Hay algo de otro tiempo en viajar en coche. Es un poco como de aquella España de los 60 que se subía al 600 y se marchaba a Alicante con la abuela, los niños, las maletas, el perro, la sombrilla y la nevera. En esta época en la que la gente coge el avión hasta para ir al baño, existe un cierto romanticismo en ponerse al volante unas horas para llegar a cualquier parte. Yo a veces lo hago solo, más en Estados Unidos que en España, y es así como he conocido algunos de los lugares (relativamente) cercanos a la zona en la que vivo. Sitios como Rome y Atlanta, en Georgia; Lynchburg y Chatanooga, en Tennessee; Birmingham, en Alabama; u Oxford, en Mississippi. Todos ellos forman parte del exiguo imaginario de mis viajes por el sur.

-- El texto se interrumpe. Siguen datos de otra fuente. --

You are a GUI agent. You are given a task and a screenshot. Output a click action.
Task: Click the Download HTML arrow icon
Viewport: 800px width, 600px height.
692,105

De estos viajes guardo algunos recuerdos, no sólo de los lugares donde he llegado, sino especialmente de aquellos por los que he pasado. Si la infancia de Machado estaba habitada por la memoria de aquel patio de Sevilla, los últimos años de mis veinte y mis primeros treinta, son pinceladas veloces y a veces desenfocadas de la América profunda. Aquí todo me resulta fotografiable, quizás por la ausencia de familiaridad de un territorio que nunca será el mío, por mucho tiempo que pase. Una imagen, la de la América rural y sureña, que he ido construyendo a lo largo de más de un lustro y está marcada sobre todo por una perpetua sensación de decadencia. Es como una enfermedad que afecta al paisaje sumiéndolo en el olvido, y donde lo único que resiste de forma impertérrita es la naturaleza, que se extiende por todas partes controlada por la mano de un hombre que casi siempre se halla ausente en este cuadro costumbrista de mi mente. Es, por llevarlo al campo literario, una especie de dirty magical realism donde tienen lugar lo aparentemente imposible y lo póstumo al mismo tiempo; como los restos de un Macondo por el que ya pasó la United Fruit Company.

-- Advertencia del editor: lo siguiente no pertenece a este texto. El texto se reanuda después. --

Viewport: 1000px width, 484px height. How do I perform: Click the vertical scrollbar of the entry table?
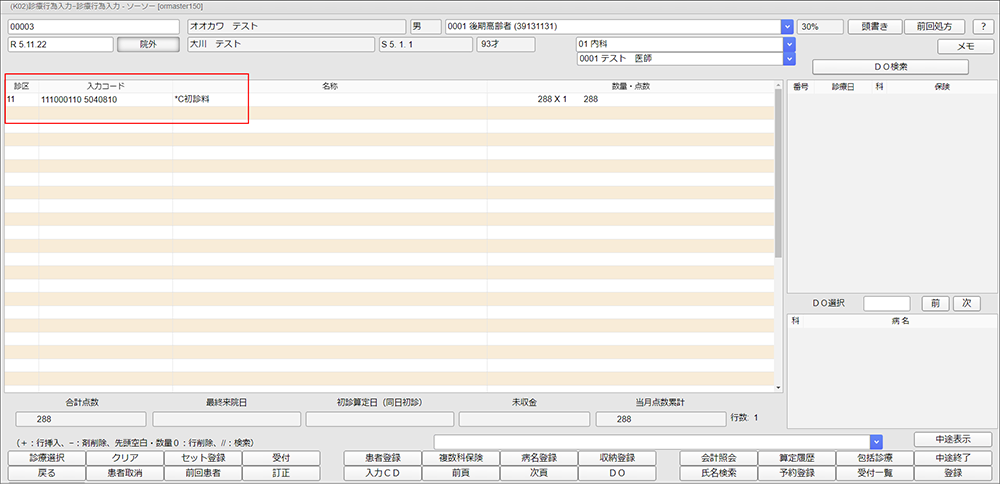coord(778,180)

Conducir por carreteras secundarias en el sur es una manera de viajar en el tiempo. En ellas, uno puede sentir el abandono a flor de piel, y a la vez encontrarse con una redefinición del lujo que se caracteriza por un intento de opulencia en la que conviven tractores descomunales, camionetas relucientes y casas estrambóticas con columnas clásicas. Todo ello cabe en un lugar en el que es posible encontrarse con gasolineras abandonadas, roídas por los años, cuyos surtidores un día se secaron para siempre. Vías que siempre apuntan hacia el oeste, y por las cuales hace años que pasó el último tren. Tiendas de antigüedades en las que una veleta soldada a mano corona un tejado rojo, quizás con goteras, y en cuyo exterior se pueden observar piezas decrépitas que alguna vez decoraron un jardín. Plantas madereras donde el tiempo parece haberse detenido, cuyos troncos se observan apilados desde la lejanía. Almacenes de fuegos artificiales que resisten sin demasiado brillo el traqueteo del reloj. Casas abandonadas, que un día fueron habitadas, y decoran el horizonte junto a graneros rojizos, ajados y fantasmagóricos.

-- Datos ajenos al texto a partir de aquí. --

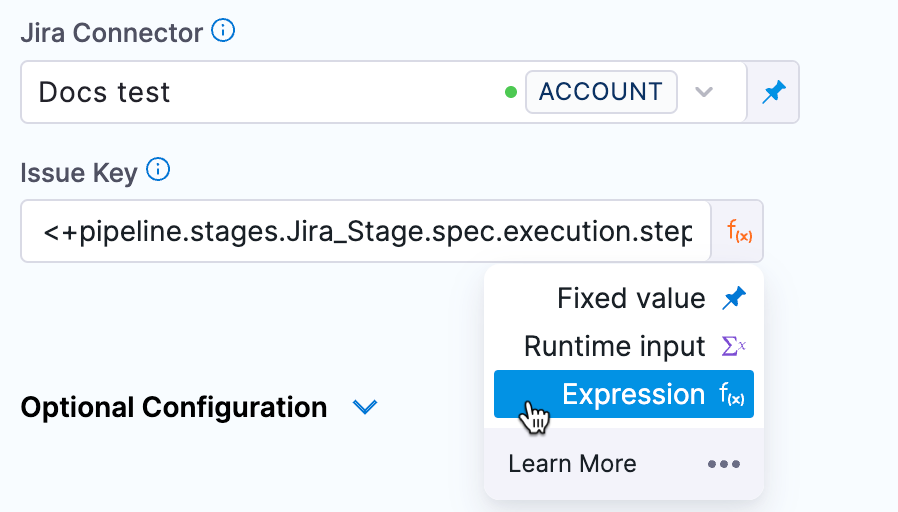Choose Runtime input from the menu
This screenshot has height=512, width=898.
coord(614,346)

Algún día no muy lejano, cuando todo esto pase y mis años en el sur no sean ya más que un rincón en mi memoria, conduciré por otros países –quien sabe si por la izquierda— y recordaré con cierta nostalgia esos viajes interminables escuchando a Jim Croce, John Denver, y James Taylor. Y sólo entonces me daré cuenta de que jamás fui más libre que cuando recorría, milla tras milla en soledad, aquellas eternas carreteras secundarias.